Indagada pela repórter sobre as motivações da (sic) juventude, a presidente local (com mais de trinta anos de idade) se declarou opositora do atual presidente e que, preocupada "pela influência comunista do atual governo", sua organização não reconhece o atual governo nacional (eleito pelo voto direto no primeiro-turno) e quer que os recursos arrecadados pelo departamento (unidade administrativa nacional) de Santa Cruz fique para a gestão departamental, ignorando a existência de leis nacionais (anteriores à eleição de Evo Morales, e que existem desde a criação do Estado boliviano, em 1825).
O dirigente de um sugestivo "comitê de defesa de Mutum", ao ser questionado sobre as mais recentes iniciativas do governo central (a implantação da unidade de rebaixamento de aço de Mutum e a construção da rodovia Porto Suárez – Porto Busch), que gerarão mais de oito mil empregos para a região, teve o acinte de refutar tais projetos, alegando que são manobra do governo "de La Paz" e que não vingarão. O curioso é que esses mesmos senhores se declaravam em estado de greve (na verdade, blecaute) quando o governo de Evo Morales obstou a instalação de uma empresa brasileira irregularmente instalada na fronteira (a menos de 50 quilômetros da divisa internacional), cuja previsão para a geração de empregos era exatamente a metade.

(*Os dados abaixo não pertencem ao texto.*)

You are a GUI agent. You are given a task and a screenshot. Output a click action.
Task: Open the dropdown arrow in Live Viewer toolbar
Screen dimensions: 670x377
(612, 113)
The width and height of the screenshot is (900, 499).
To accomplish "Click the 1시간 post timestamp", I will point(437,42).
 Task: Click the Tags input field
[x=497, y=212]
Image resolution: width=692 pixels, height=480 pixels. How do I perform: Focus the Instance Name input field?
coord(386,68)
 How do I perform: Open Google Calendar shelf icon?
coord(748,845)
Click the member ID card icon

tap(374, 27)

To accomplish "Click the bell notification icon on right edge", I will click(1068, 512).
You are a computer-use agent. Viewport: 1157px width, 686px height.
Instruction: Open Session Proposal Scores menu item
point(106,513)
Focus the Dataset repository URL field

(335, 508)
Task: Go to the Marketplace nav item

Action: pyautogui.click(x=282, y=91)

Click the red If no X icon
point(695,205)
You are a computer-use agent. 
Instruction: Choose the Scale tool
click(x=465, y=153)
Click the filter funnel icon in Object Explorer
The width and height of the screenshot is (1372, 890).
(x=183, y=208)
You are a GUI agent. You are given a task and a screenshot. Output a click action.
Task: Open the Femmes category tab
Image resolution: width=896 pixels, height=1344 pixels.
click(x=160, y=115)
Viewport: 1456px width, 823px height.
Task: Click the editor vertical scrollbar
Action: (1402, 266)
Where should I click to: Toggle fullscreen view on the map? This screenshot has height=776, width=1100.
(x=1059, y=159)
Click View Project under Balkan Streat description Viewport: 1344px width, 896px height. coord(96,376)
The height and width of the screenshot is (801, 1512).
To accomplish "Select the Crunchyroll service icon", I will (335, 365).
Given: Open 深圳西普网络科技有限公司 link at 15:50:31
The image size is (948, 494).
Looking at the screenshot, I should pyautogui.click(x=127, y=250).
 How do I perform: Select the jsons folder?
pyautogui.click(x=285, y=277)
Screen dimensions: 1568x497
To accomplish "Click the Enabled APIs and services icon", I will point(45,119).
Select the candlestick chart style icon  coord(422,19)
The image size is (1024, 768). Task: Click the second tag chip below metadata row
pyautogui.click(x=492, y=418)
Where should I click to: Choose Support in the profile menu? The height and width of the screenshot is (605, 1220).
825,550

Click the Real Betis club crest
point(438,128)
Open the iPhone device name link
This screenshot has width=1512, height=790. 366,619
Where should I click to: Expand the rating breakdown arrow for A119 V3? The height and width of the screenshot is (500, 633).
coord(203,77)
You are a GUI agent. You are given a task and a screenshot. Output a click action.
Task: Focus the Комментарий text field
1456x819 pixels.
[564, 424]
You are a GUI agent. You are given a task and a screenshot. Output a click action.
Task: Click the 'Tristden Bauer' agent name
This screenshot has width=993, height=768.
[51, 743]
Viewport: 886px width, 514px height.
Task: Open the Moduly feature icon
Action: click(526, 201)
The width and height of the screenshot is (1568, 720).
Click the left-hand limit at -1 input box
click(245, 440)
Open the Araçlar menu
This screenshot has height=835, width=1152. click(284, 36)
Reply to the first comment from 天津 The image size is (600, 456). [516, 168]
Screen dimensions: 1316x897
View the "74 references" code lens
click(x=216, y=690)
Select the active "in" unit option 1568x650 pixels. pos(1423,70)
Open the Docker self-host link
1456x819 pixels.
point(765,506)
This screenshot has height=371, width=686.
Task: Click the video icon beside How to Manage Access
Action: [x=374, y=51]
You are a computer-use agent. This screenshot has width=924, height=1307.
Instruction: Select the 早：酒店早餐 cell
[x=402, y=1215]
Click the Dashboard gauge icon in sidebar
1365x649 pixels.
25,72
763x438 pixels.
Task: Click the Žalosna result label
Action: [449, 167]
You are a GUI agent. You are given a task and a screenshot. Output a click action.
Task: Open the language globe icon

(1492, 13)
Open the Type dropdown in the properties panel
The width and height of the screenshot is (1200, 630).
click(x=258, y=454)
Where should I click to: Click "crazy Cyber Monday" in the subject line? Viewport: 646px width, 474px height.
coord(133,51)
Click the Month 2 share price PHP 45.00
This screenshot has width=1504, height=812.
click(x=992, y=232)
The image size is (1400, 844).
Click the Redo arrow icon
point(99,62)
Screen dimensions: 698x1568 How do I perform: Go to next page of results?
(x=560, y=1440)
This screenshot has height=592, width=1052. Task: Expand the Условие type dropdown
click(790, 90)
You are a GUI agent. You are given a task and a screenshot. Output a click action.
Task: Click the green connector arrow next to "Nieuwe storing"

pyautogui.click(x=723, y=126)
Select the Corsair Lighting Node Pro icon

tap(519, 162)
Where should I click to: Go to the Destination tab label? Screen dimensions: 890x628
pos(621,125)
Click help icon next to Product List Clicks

Patrocinados por órfãos de Banzer, o ditador que faleceu há quase cinco anos, os artífices deste autoproclamado "ato cívico" (ou seria cínico?) explicitamente fascistóide são em sua maioria de ascendência estrangeira, tais como Marinkovic (sérvio), Tuma (libanês), Costas (grego), Dabdouh (palestino) etc, enriquecidos durante a ditadura banzerista e, mais recentemente, durante o governo de Gonzalo Sánchez de Lozada (com nacionalidade estadunidense), que fugiu da Bolívia para não enfrentar processo por lesa-pátria movido por diversas organizações nacionais que o acusam de ter promovido o empobrecimento do país ao executar um projeto de privatização lesivo aos interesses de uma das nações mais pobres do continente. Sobre isto, aliás, o notável jornalista Andrés Soliz Rada, ex-ministro de Morales e autor do célebre La fortuna del presidente, já escreveu inúmeros artigos em que elucida a trama dos que tomaram a Bolívia de assalto e fazem de tudo para "não largar a rapadura".
E a quem interessa, então, essa farsa de "autonomia"? Quem assistiu à minissérie da Globo sobre o Acre, exibida há pouco mais de dois anos, verá que a elite obtusa da Bolívia tenta reeditar aquele episódio vergonhoso para os bolivianos. Esqueceram-se, no entanto, que a história só se repete como farsa...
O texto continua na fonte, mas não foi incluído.